→ **Что нужно сделать**:
1: Сколько лет волшебнику Джеди, о котором говорится в тексте о древневосточном человеке?
2: Выпишите из текста о древневосточном человеке все признаки старческой немощи, приведенные в цитате из «Поучения Птахотепа».
3: Продолжите текст о древневосточном человеке, начав сразу после его последнего предложения.

→ **Исходный текст**:
- - -

Древнеегипетское «Поучение Птахотепа» открывается красочным описанием старческой немощи, когда «рот молчит и более не говорит. Глаза не видят и уши не слышат», что, однако, не помеха мудрости, равно как сто десять лет волшебника Джеди не преграда его чудотворным действиям. Но если в девтерономическом описании жизни Давида большое внимание уделено его юности и старости, то в более позднем описании хрониста эти периоды жизненного пути опущены и царь изображен только зрелым мужем. Совместно с другими данными это доказывает, что с течением времени древневосточного человека, равно как и античного, все больше «интересует муж, воин и гражданин, находящийся в поре „акмэ“ (расцвета. – И. В.),в возрасте, когда совершают „деяния“» [4, с. 171].

Такой индивид мыслится древневосточным человеком как непременный член какой-либо локальной социальной группы – сельской общины или города. Первоначально древневосточный человек воспринимал этот тип социальной группы через призму семейно-родовой группы, как семейно-родовую группу, что проявляется в древних генеалогических формулах типа: сыны ( бене) X, А, Б, В и др., X породил ( холид) А, Б, В и др., X – отец Саб)А, Б, В и др., где А, Б, В – локальные группы. Но с течением времени осознается самостоятельность локальной группы, что находит свое выражение в новой генеалогической формуле: X обитает ( йошеб) в А [25, с. 69–70]. Можно также отметить растущее с течением времени признание значимости и ценности локальной группы, необходимости для человека принадлежать к ней. Это приводит к тому, что в I тысячелетии до н. э. полное наименование свободного человека все чаще включает также название города или селения: большинство ветхозаветных пророков обозначаются по этой формуле – «Слова Йиремйаху, сына Хилкийаху из священников, которые в Анатоте», «Миха из Мореши» и т. д. Но еще значительнее тот факт, что принадлежность к локальной группе представляется столь важным компонентом подлинно человеческого существования, что лишенные ее «египтяне стали подобны чужеземцам, выкинутым на дорогу» [118, 1, с. 44], т. е. утратили достоинство человека.

- - -

→ **Перечень записей**:
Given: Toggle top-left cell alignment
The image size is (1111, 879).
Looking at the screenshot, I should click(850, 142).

- - -

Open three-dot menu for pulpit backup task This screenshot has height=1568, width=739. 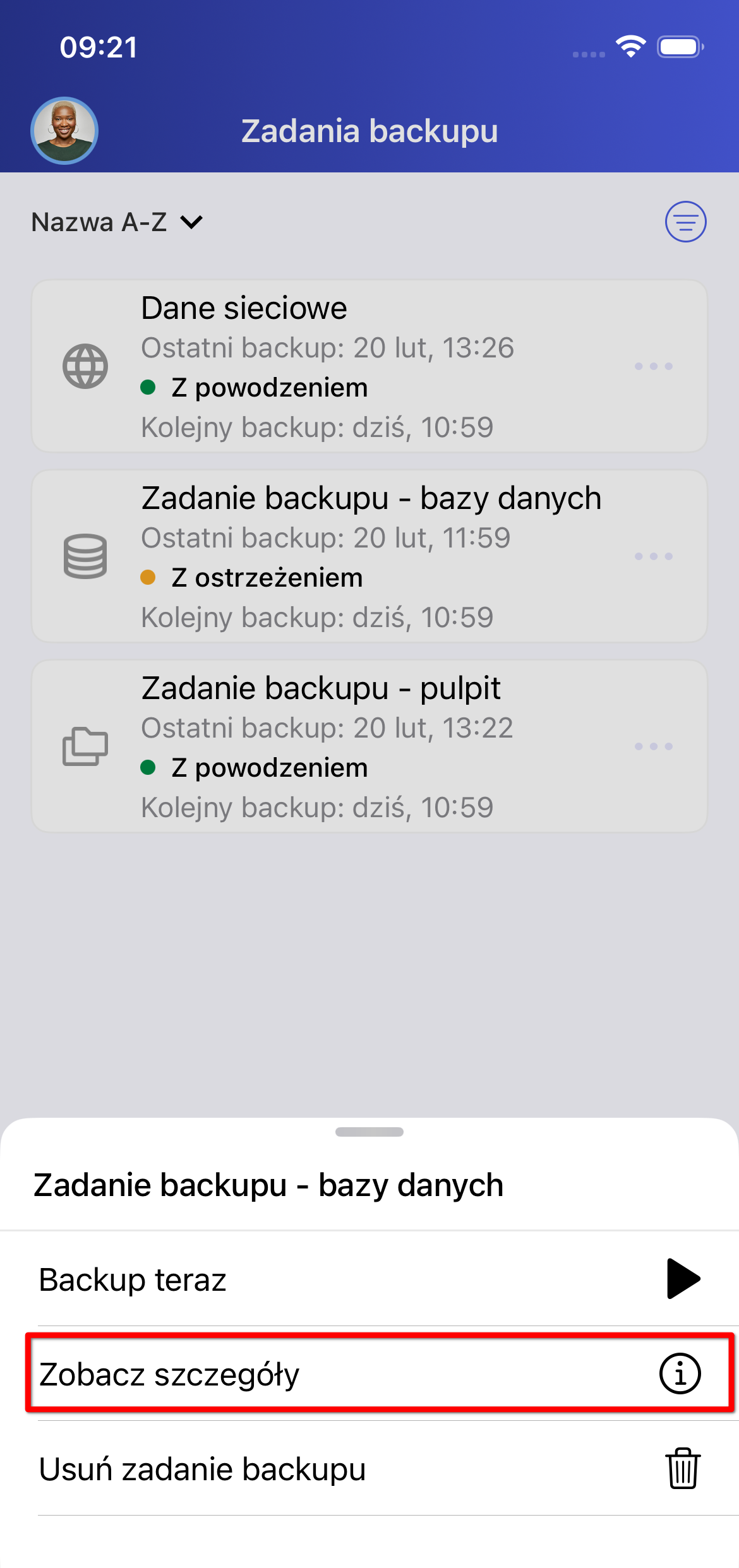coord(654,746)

- - -

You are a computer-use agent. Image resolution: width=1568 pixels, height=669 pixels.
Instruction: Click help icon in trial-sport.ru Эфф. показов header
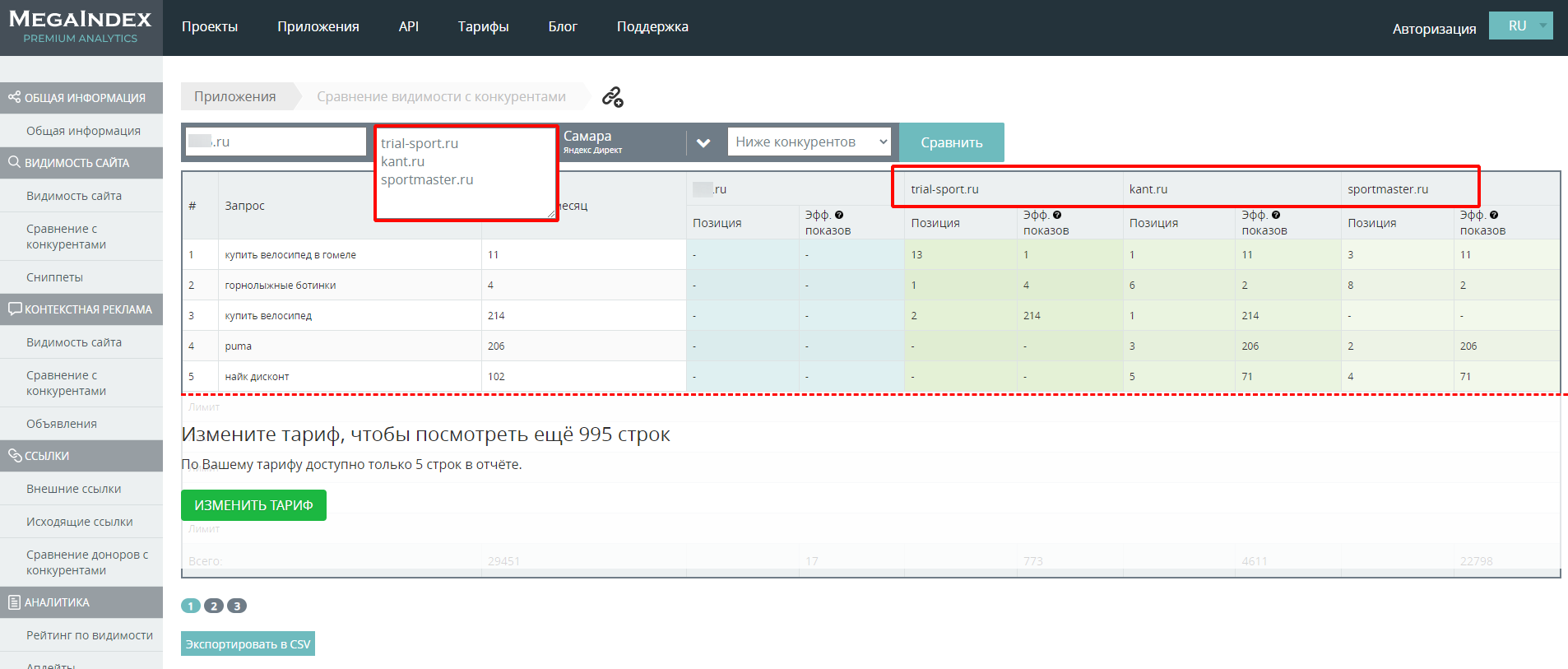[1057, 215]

- - -

→ **Ответы к упражнению**:
1: Сто десять лет.

2: Рот молчит и более не говорит; глаза не видят; уши не слышат.

3:
Не менее показательно для древневосточного восприятия социальной группы растущее с течением времени признание значения и престижности профессиональных социальных групп и принадлежности к ним индивида. Это находит выражение в крепнущем самосознании членов профессиональных групп, в горделивом подчеркивании своей корпоративной принадлежности путем включения их названия в полноенаименование или самоназвание человека. Когда Надин, сын Бел-аххе-Ики-ши, потомок Эгиби (VI в. до н. э.), в многочисленных своих документах иногда пропускает имя отца или родовое имя, но всегда указывает свой титул «писец Эанны» [35, с. 101 и сл.], то это такое же выражение горделивого самосознания своей принадлежности к престижному ремеслу писцов, как обычай указывать профессиональную принадлежность в личных печатях: «(Принадлежащая) Берехйаху, сыну Нерийаху, писцу», «(Принадлежащая) [Зе]карйаху, жрецу в Доре» – или упоминать имя изготовителя вещи, как на финикийской надписи: «Лимирн, ликиец, изготовитель чаш (фиал)» [130, с. 122], и др.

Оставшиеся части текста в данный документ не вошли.